- [What the task asks] Resume the essay on the East and West conflict in The Vendor of Sweets, starting right after its last sentence about Mali wanting a Westernized life.

- [Text excerpt]
╭──

The East and The West conflict in the novel the Vendor of Sweets

In the novel The Vendor of Sweets by R.K. Narayan you can find several themes related to conflict; the conflict between father and son is the main complication highlighted in the novel. The conflict has occurred due to the inner characteristics of both characters in a transforming setting of India after its liberation.

You can read the generation gap between father and son here. 

Youcan read the them fantasy vs realism here.

Apparently, the East and West conflict gives two thematic concerns which goes well with the plot of the novel:

  • One is the actual conflict between the Eastern and Western cultures.
  • The other one is of the two ends that never touch together like the East and the West.

In this post we are going to learn about the second conflict which is a universal truth that never resolves and there is a constant war going between two. Here the conflict between two poles is brought through the main characters Jagan and Mali. The conflict is developed both at the individual level and between the two major characters – Jagan and Mali. That means the individual characters each has inner conflict which cannot be bridged and they have a conflict between each other resulting a huge chasm between them.

Jagan is the protagonist of R.K Narayan’s the Vendor of Sweets. His character has two opposite ends which seemingly contradictory. Though he is a strict Ghandhian follower, he has an equal interest in the process of money making.

He leads a simple life; he is a typical follower of Ghandhi who spins Chakra and spends his day entirely on Ghandian lines as well as he is contented with two pairs of clothes and wears simple handmade shoes. If added more to the list, he has a meagre meal with less taste. By profession, he is a vendor of sweets with his flourishing business at the centre of Malgudi, the fictional town Narayan made in his most novels. Though he is an ardent follower of Ghandi, he wants to collect more money for himself. He is seen cheating the government by hiding his actual income.  He is actively involved in the process of money making and heaping them without a distinct purpose of spending them. This is one example of the East and the West conflict in characterization found in the novel and it is an internal conflict inside the character.

Further, though he is seen busy reading sacred Gita, his mind is hovering everywhere from his kitchen to the market outside. Jagan is seen as a character who is more concerned about his business than his religion and spirituality. Though he always tries to relate his action with Bhagawath Gita, sometimes his actions are seen to the reader as he is using religion to rationalize his certain wrong doings.  

Jagan has a son named Mali and Jagan is deeply in love with his son. He provides everything Mali desires, but there is a psychological gap between them which cannot be bridged like the two ends of the East and the West. Mali wants to live a Westernized life which is totally against Jagan’s traditional way of living and this thing becomes a hindrance against them developing a healthy father-son relationship.

╰──

- [Dataset section]

╭──

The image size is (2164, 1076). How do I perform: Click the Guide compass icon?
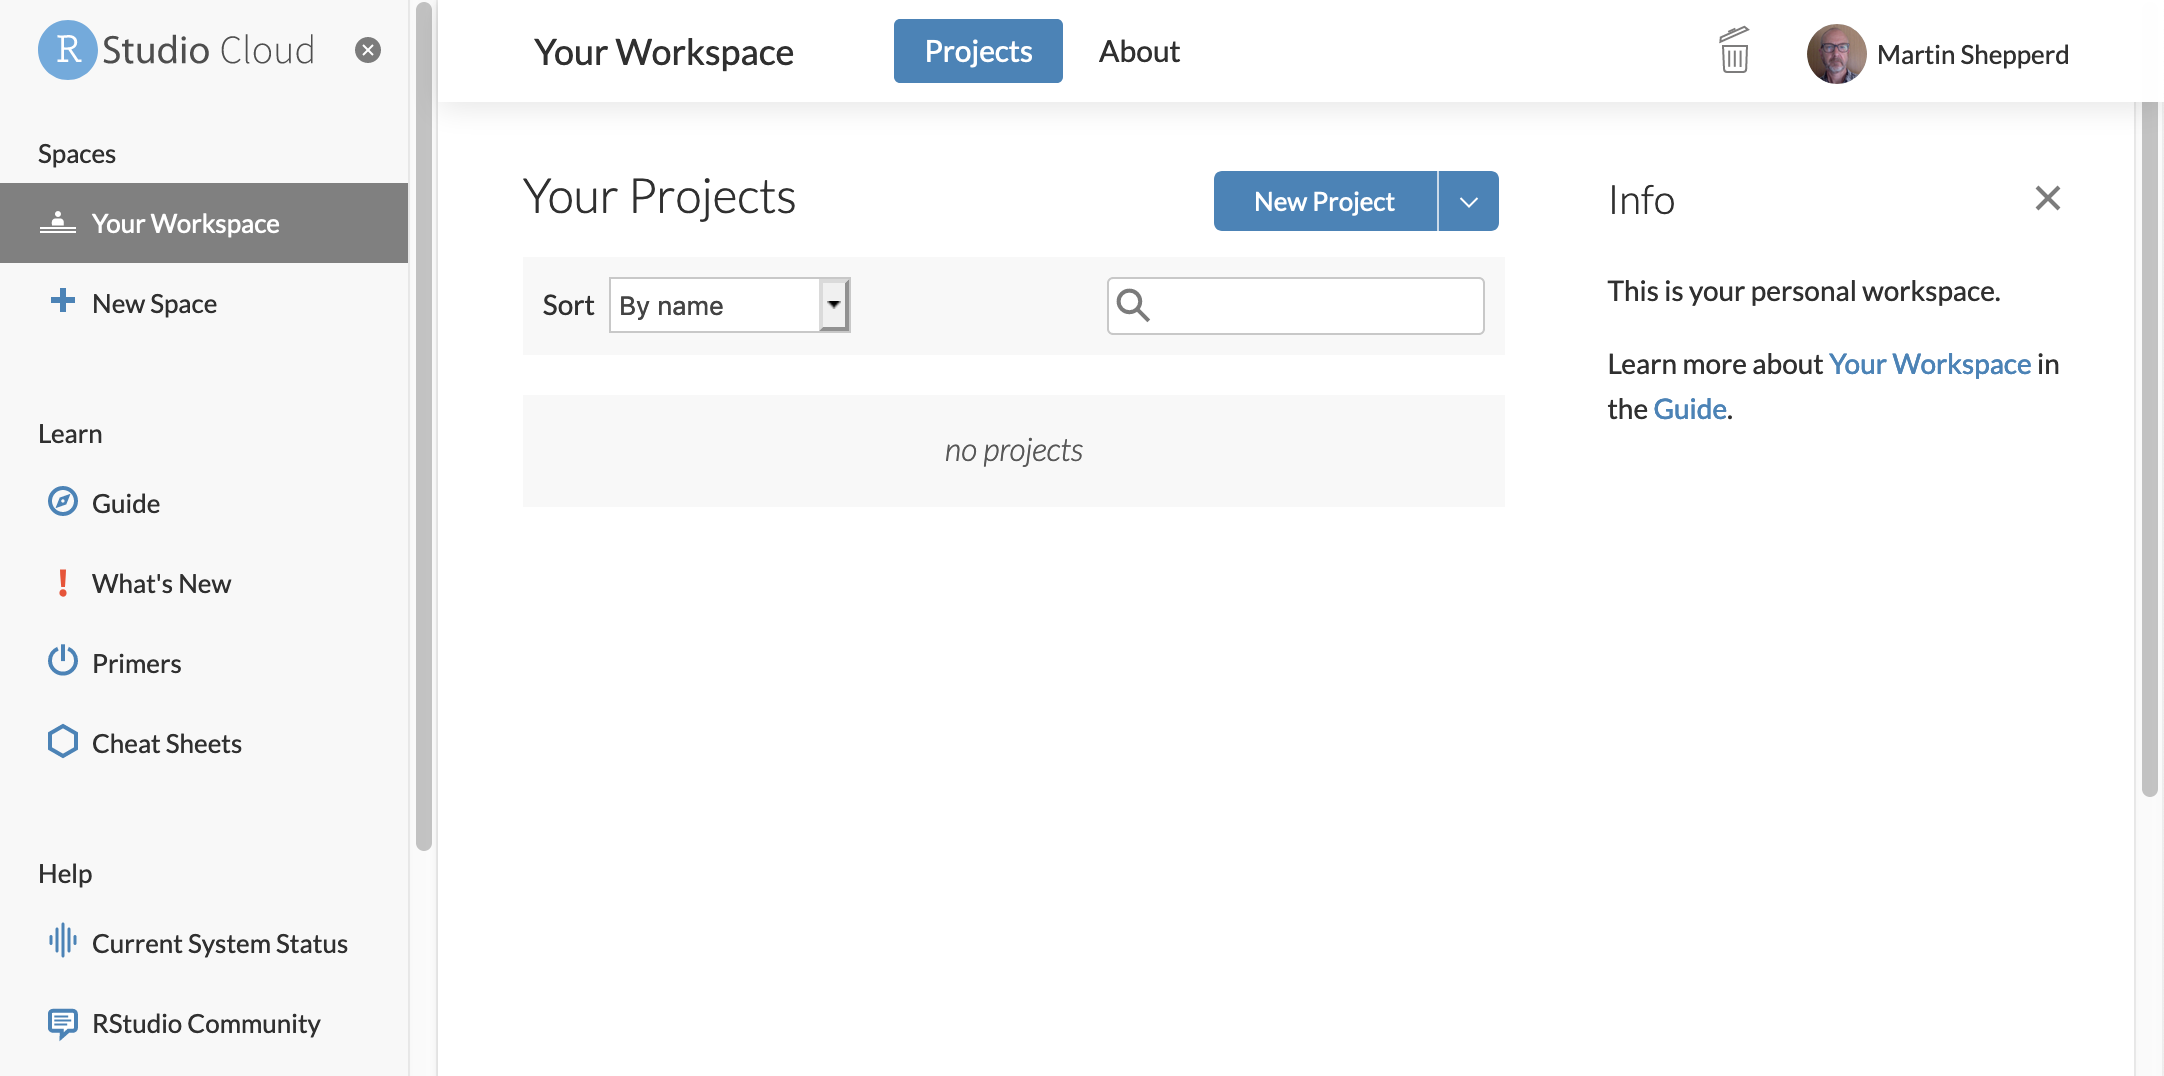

╰──

- [Response]
Mali becomes a complete Westernized individual who rejects almost everything that is Indian and traditional. He lives with Grace who is too a cultural hybrid. They share life together without marrying and thereby polluting Jagan’s spiritual abode. His clothes, his persona, his way of talking… everything is Westernized and Mali feels proud about it. He feels that the local people of Malgudi should try and follow western ways of living.  Mali loses basic understanding of paternal relationship according to Indian ethos and further creates distance himself from his father and cultural values.

Further, his unrealistic project of novel writing machine in collaboration with an American company reveals his lack of knowledge of his own country and his under estimation of his father’s maturity in financial affairs. This incident has been another reason to widen the gap between the father-son relationship.

This conflict is not resolved even at the end of the novel. At the end of the novel, the reader can find that Mali is arrested by police and Jagan retreats to Vanaprashtha Ashram, the secluded life from the ordinary life realizing the reality of his being to salvage himself.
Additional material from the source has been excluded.